Need help with parsing json fields


(Adrian Hove) #1

I have a sweet log I am trying to parse into JSON.

[2019-03-16 00:00:00] production.INFO {"timestamp":1552694400,"execution_time":0.0272369384765625}

my default logstash config

input {
  beats {
    port => 5044
  }
}
filter {
    grok {
        match => { "message" => "\[%{TIMESTAMP_ISO8601:timestamp}\] %{DATA:env}\.%{DATA:severity}: %{GREEDYDATA:message}"}
    }
    json {
        source => "message"
    }
}
output {
    elasticsearch {
        hosts => [ "elasticsearch:9200" ]
    }
}

Lastly I have this in filebeats yml

processors:
 - decode_json_fields:
     fields: ["message"]
     process_array: false
     max_depth: 1
     target: ""
     overwrite_keys: false

When i reindex my logs, no json parsing is done. What am I missing.


(Felix Stürmer) #2

Hi @Adrian_Hove,

it looks like you're trying to perform the json decoding in two places.

If the log file contains plain text lines like the example you gave, the filebeat json processor would not be able to decode it (since the line doesn't solely contain just a valid json object).

The logstash configuration looks reasonable, except that it contains a : where I don't see one in the example message.

I would recommend choosing one of two options:

  • Send the data from filebeat to logstash to elasticsearch, with filebeat performing no processing and logstash performing the grok and json decoding.
  • Send the data from filebeat to elasticsearch directly and perform the grok and json decoding in an ingest pipeline.

You seem to be very close to getting the first option working. If you are comfortable configuring logstash and want to run it as a separate process, it's a reasonable choice. If you don't actually need logstash for anything else (right now and in the foreseeable future), learning how to write an ingest pipeline could save a bit of administrative overhead.


(Adrian Hove) #3

I go it to work.
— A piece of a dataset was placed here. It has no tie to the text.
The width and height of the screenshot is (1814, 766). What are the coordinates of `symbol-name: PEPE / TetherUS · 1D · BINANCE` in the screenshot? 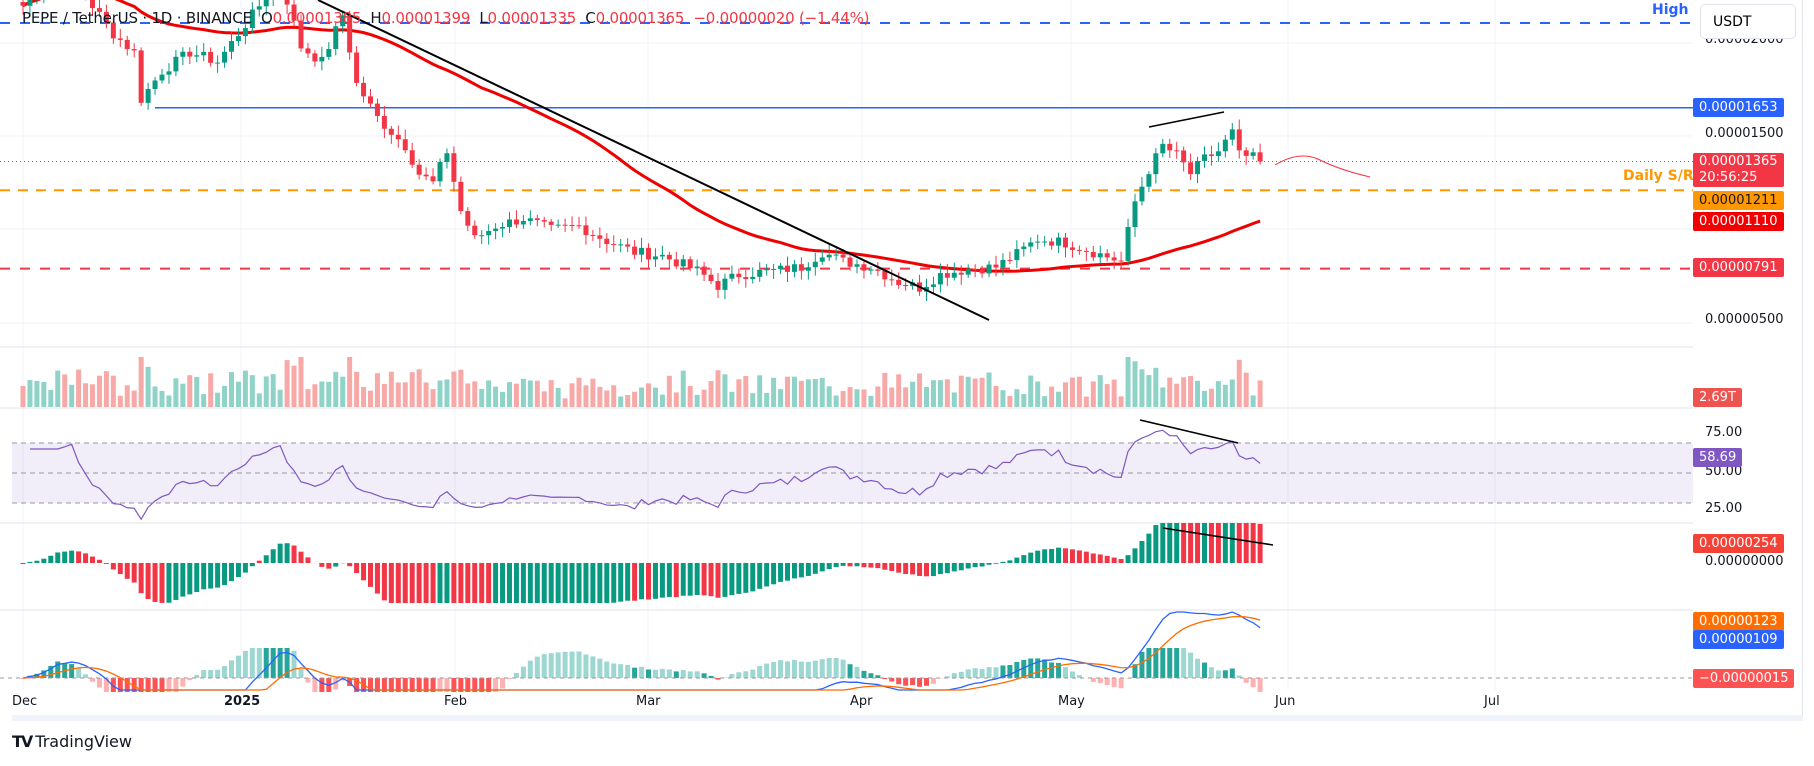 It's located at (137, 18).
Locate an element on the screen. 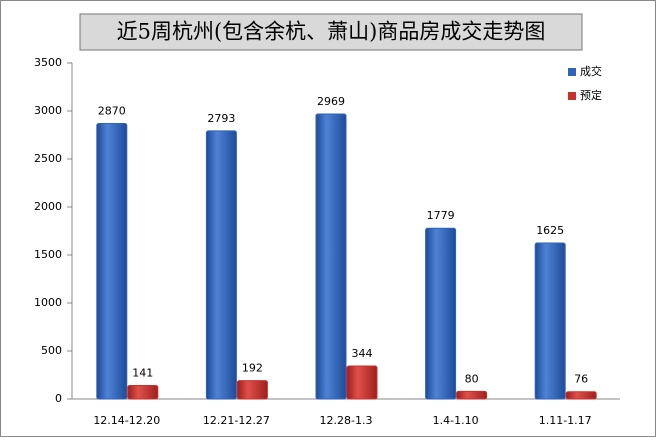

The problem was the return carriage in the log line.

The JSON parsing was failing.

input {
  beats {
    port => 5044
  }
}
filter {
    grok {
        match => { "message" => "(?m)\[%{TIMESTAMP_ISO8601:timestamp}\] %{DATA:env}\.%{DATA:severity}: %{GREEDYDATA:messageJSON}\s*$"}
    }
    json {
        source => "messageJSON"
        target => "messageJSON"
        skip_on_invalid_json => true
    }
}
output {

    elasticsearch {
        ilm_enabled => true
        hosts => [ "elasticsearch:9200" ]
    }
    stdout {}
}

I will start looking into how to write an ingest pipeline. If you have any documentation I can look to that would be awesome.


(Felix Stürmer) #4

That's good to hear!

The filebeat documentation has a section about parsing data using ingest nodes, which shows a small example of defining a pipeline and adjusting the filebeat configuration.

The ingest node documentation itself is part of the elasticsearch documentation. By default, each elasticsearch node is also an ingest node.

An ingest pipeline consists of a sequence of processors that are very similar to logstash filter plugins. In your case the Grok and JSON processors should be of particular interest.

Let us know if you encounter any further roadblocks.


(system) closed #5

This topic was automatically closed 28 days after the last reply. New replies are no longer allowed.